But as the station is built up over time, different kinds of activities will be spread out through the various modules, so no one’s sleeping in the lab, and tourists who just want to enjoy the view and zero-G life won’t be in the way of the astronauts. “The easiest thing to imagine is essentially a dormitory, where all the habitation functions, like exercising and eating and socializing and sleeping, occur separately from laboratory functions or manufacturing functions,” Brent Sherwood, senior vice president of advanced development programs at Blue Origin, said at the press conference.

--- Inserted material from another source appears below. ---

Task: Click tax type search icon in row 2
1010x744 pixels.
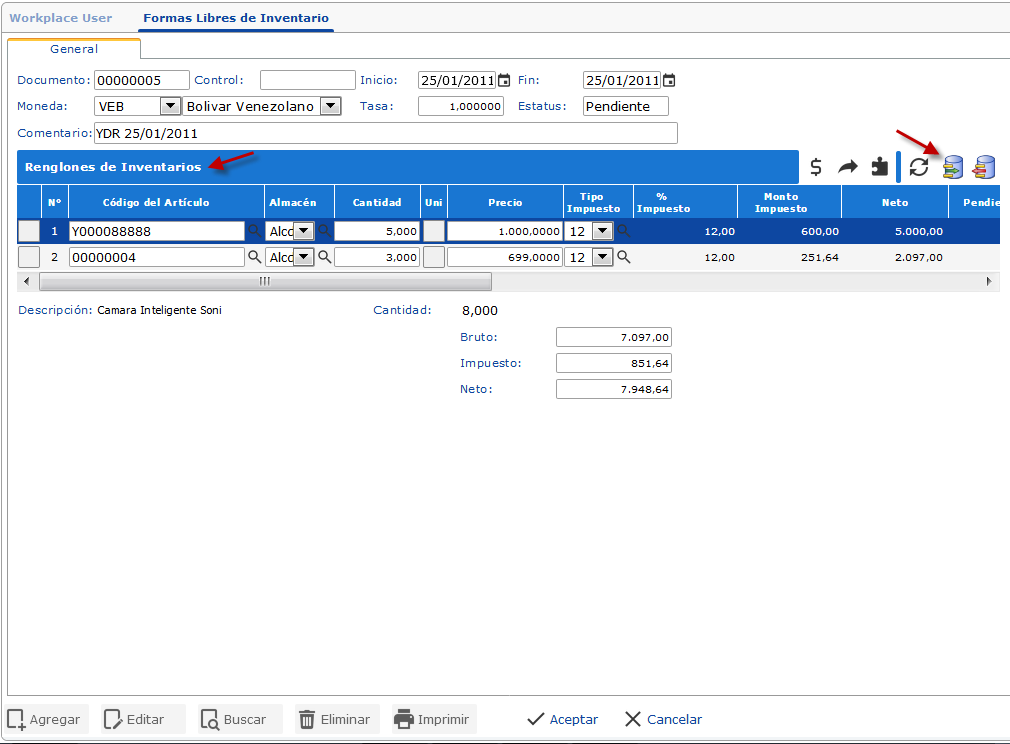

But to have the first stages of a new space station in orbit by the late 2020s, NASA and its commercial partners have their work cut out for them. “NASA faces significant challenges with fully executing the plan in time to meet its 2028 goal and avoid a gap in availability of a low-Earth orbit destination,” states the agency’s Office of Inspector General report, published on November 30. The ISS costs about a third of NASA’s annual human spaceflight budget. It’s currently slated for retirement in 2024, but agency officials expect that date to be extended until 2030. In the meantime, astronauts will have to monitor cracks and leaks in hopes that the ISS remains safe until new modules start coming up.

These three new contracts fall under NASA’s Commercial Low-Earth Orbit Development Program. Axiom Space’s modules, designed for research and other applications, do as well. These include a habitation module, planned for launch in the second half of 2024, and lab and observatory modules. They’re designed to connect to the ISS, and when the station finally retires they’ll detach and become a free-flying commercial station.

Ultimately, NASA’s competition could yield more than one winner, Jeffrey Manber, president of international and space stations for Voyager Space and chair of the board at Nanoracks, argued at the press conference: “At the end of this decade, there will be multiple privately owned space stations, maybe in different orbits.”